I miss my camera! Our memory card got a little messed up and we need to get a new one. My last few post photos have been on our point and shoot, so I am not always thrilled with the outcome. Even though this is not the best photo, this is one amazing dish! The original recipe is for a type of soup, but I did not add the liquid to it and boy was that a GREAT idea! This stuff is awesome as is, as a side dish, or how we had it in a warm tortilla with some grilled flank steak, guacamole and queso fresco! Also this is a meat free dish, and like the original recipe calls for you can add some broth and make this into an outstanding flavor packed soup ( which is what I may do with the small amount I have left over).
Adapted from the Rachael Ray recipe
INGREDIENTS
- 4 poblano chilies
- 1/4 cup plus 1 tablespoon extra-virgin olive oil (EVOO)
- 2 medium portobello mushroom caps, cut into small cubes
- 1 pkg cremini mushroom, quartered
- 1 large red onion, chopped
- 4 cloves garlic, chopped
- One 15.5-ounce can yellow hominy, rinsed
- 1 tablespoon ground cumin
- 1 teaspoon dried oregano
- Salt and pepper
- 2 tablespoons tomato paste
Grated mild cheese, such as chihuahua, monterey jack or queso fresco, for serving- 1 lime, cut into wedges, for serving
- Soft flour tortillas, charred or warmed through, for serving
- Fresh guacamole
- Preheat the broiler and char the poblanos all over until the skin is blackened, 12 to 15 minutes. Place in a bowl and cover to steam for about 10 minutes. Peel, seed and chop the chiles.

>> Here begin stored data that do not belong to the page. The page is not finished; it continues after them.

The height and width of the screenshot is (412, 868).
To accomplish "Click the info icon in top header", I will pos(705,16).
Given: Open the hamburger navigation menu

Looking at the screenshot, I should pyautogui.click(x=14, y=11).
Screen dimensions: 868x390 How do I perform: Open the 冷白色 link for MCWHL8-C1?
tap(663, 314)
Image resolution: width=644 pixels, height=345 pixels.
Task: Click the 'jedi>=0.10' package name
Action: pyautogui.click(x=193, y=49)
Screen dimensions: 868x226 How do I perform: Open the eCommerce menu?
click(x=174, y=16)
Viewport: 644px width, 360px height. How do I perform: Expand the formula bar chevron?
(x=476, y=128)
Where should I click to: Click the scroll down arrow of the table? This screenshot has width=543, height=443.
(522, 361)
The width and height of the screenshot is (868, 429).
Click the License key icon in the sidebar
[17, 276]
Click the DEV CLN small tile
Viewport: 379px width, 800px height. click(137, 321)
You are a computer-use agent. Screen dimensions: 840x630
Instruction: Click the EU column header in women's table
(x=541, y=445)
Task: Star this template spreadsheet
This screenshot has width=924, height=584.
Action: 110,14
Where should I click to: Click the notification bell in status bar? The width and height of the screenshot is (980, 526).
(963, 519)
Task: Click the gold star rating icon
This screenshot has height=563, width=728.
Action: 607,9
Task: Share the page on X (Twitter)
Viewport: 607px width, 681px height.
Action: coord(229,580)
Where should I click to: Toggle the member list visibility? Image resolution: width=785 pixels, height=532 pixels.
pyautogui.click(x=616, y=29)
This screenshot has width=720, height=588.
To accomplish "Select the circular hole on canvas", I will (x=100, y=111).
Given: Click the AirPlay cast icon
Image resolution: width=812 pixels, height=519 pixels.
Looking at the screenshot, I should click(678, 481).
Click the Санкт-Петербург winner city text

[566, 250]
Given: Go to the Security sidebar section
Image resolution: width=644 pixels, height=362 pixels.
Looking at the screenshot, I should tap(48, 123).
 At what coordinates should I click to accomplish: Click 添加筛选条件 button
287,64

- In a large skillet, heat 3 tablespoons EVOO, 3 turns of the pan, over medium-high heat. Add the mushrooms and cook until softened, about 10 minutes. Add the remaining 2 tablespoons EVOO, 2 turns of the pan, the onion and garlic and cook for 5 minutes. Add the hominy, cumin and oregano and heat through; season with salt and pepper. Stir in the tomato paste for 1 minute. Stir in the poblanos.